(Text)

Clinical Proteomics and Computational Biochemistry With Professor Jürgen Cox
The Computational Systems Biochemistry group at the Max Planck Institute of Biochemistry develop computational methods for the identification and quantification of the molecular components of cells, tissues and body fluids.
Using inputs from large data sets generated by mass spectrometry (MS)-based proteomic studies and next generation sequencing, the research group endeavour to identify the interactions of biomolecules and decipher their physiological functions. This is achieved through computational statistical analysis and computer modeling.
The group is led by Professor Jürgen Cox. Working collaboratively with the research department ran by Professor Matthias Mann, Cox developed MaxQuant – a quantitative proteomics software tool that analyses large MS data sets. Cox's research is also focused in medicine, where his methods could be utilized for a wide range of applications.
Technology Networks recently spoke with Professor Cox to learn more about the software tools he is developing, and how 4D proteomics workflows enhance research in clinical proteomics.

(End Text)
(Provided data)

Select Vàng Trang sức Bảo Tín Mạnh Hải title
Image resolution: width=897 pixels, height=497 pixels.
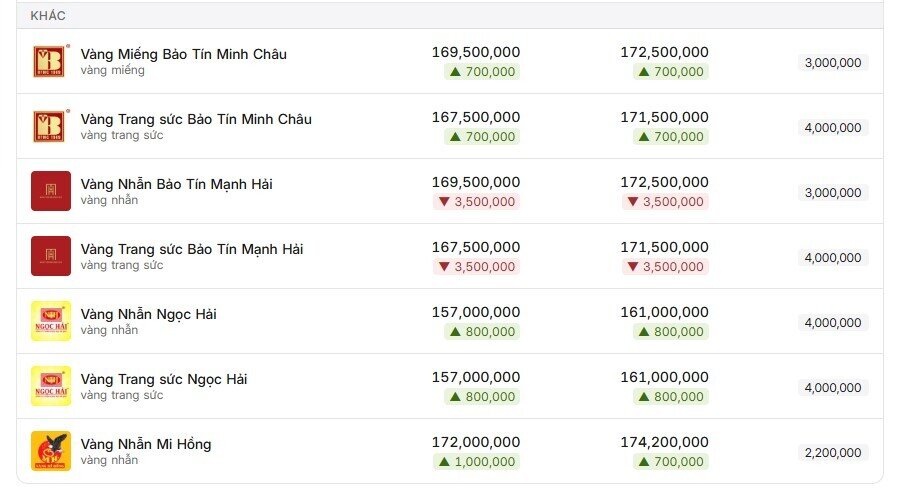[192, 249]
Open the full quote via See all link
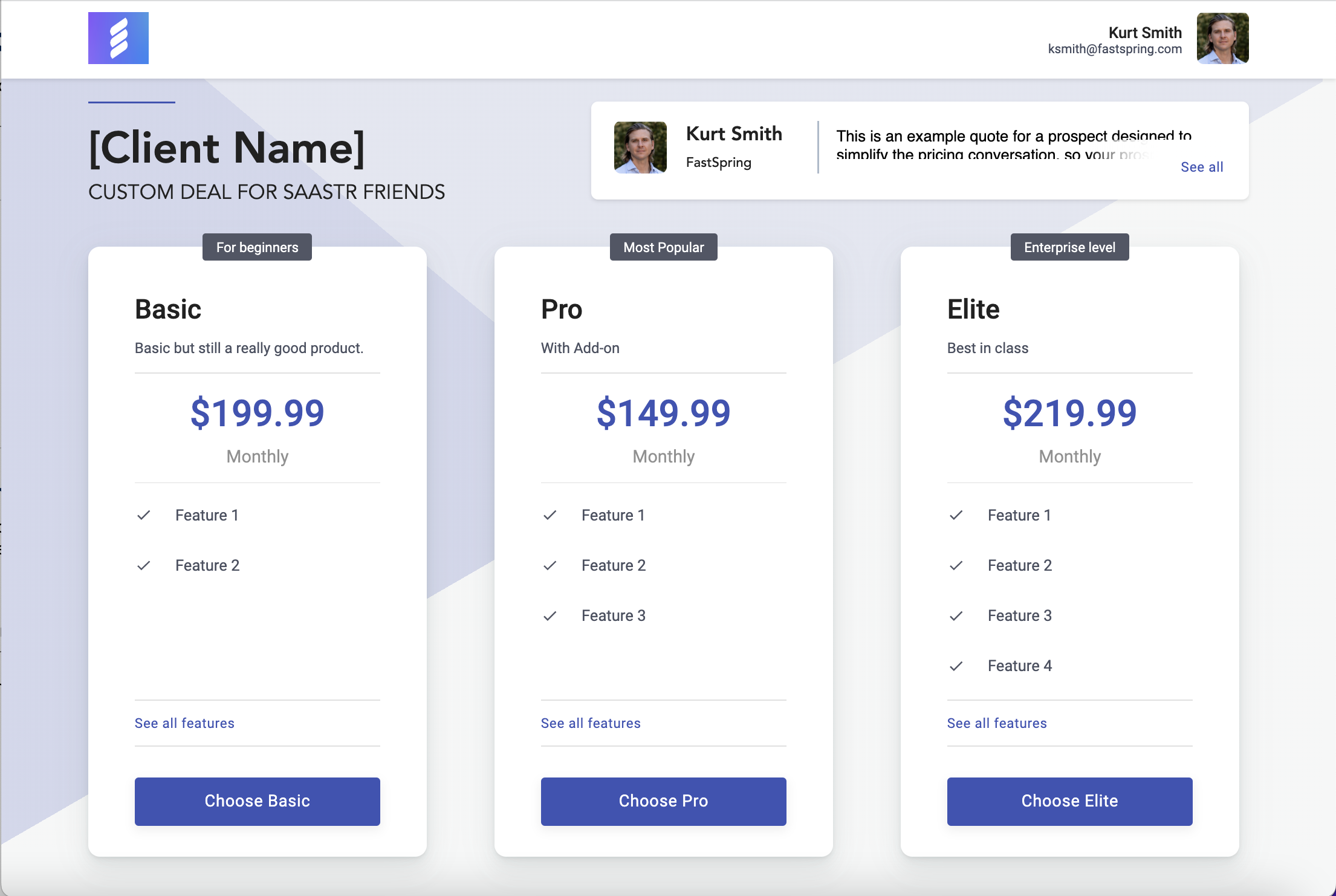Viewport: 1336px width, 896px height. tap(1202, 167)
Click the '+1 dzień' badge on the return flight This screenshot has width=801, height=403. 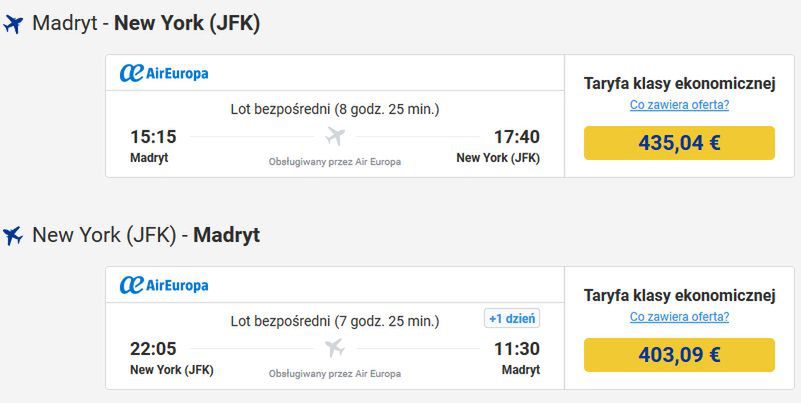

(End Provided data)
(Provided data)

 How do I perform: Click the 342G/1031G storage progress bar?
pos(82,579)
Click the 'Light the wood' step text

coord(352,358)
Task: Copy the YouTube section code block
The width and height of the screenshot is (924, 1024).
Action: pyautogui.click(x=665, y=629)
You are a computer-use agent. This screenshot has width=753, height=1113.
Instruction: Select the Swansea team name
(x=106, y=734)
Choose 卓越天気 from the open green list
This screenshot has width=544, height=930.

(End Provided data)

Apply what you read:
(A) In the text about Professor Jürgen Cox, what software tool did Cox develop?
(B) According to the text about Professor Jürgen Cox, list the three things whose molecular components the group's computational methods identify and quantify.
(C) Carry the text about Professor Jürgen Cox forward from its final sentence.

Responses for each task:
(A) MaxQuant, a quantitative proteomics software tool that analyses large MS data sets.

(B) Cells, tissues, body fluids

(C)
Molly Campbell (MC): Please can you explain what 4D proteomics is, and how it contributes to our understanding of the role of proteins in clinical conditions?
Jürgen Cox (JC): 4D proteomics is a novel way of performing proteomics measurements enabled by recent developments in MS instrumentation as, for instance carried out by Bruker with the timsTOF Pro, and improvements in proteomics software as in MaxQuant which we develop in my lab. The essential ingredient is ion mobility spectrometry, which is coupled to the standard LC-MS/MS proteomics workflow. It increases the number of dimensions of the raw data from three (m/z, retention time and signal intensity) to four.
MC: Why is it advantageous to adopt a 4D proteomics approach, based on TIMS and PASEF, to study proteins rather than the standard 3D approach?
JC: The 4D proteomics approach offers several advantages. The underlying TOF technology offers a high speed of generating peptide fragmentation spectra which are then used to identify peptides. This allows for scanning the extra dimension in depth. The extra dimension achieves a better separation of peptide features in the raw data. Also, with the collision cross section, it offers an additional molecular feature that can be used for improving the identification of peptides.
MC: Why have you chosen to adopt a multi-disciplinary research approach in your lab when researching proteomics? Are there any challenges associated with this?
JC: We need expertise from a large portfolio of different backgrounds. Being cutting edge in software and algorithm development alone would not be sufficient for our team. In addition, we need knowledge in statistics and machine learning, including deep learning, and understanding of the inner workings of MS instrumentation. Finally, in order to be able to translate the data into biomedical findings, we have to integrate knowledge about biological processes.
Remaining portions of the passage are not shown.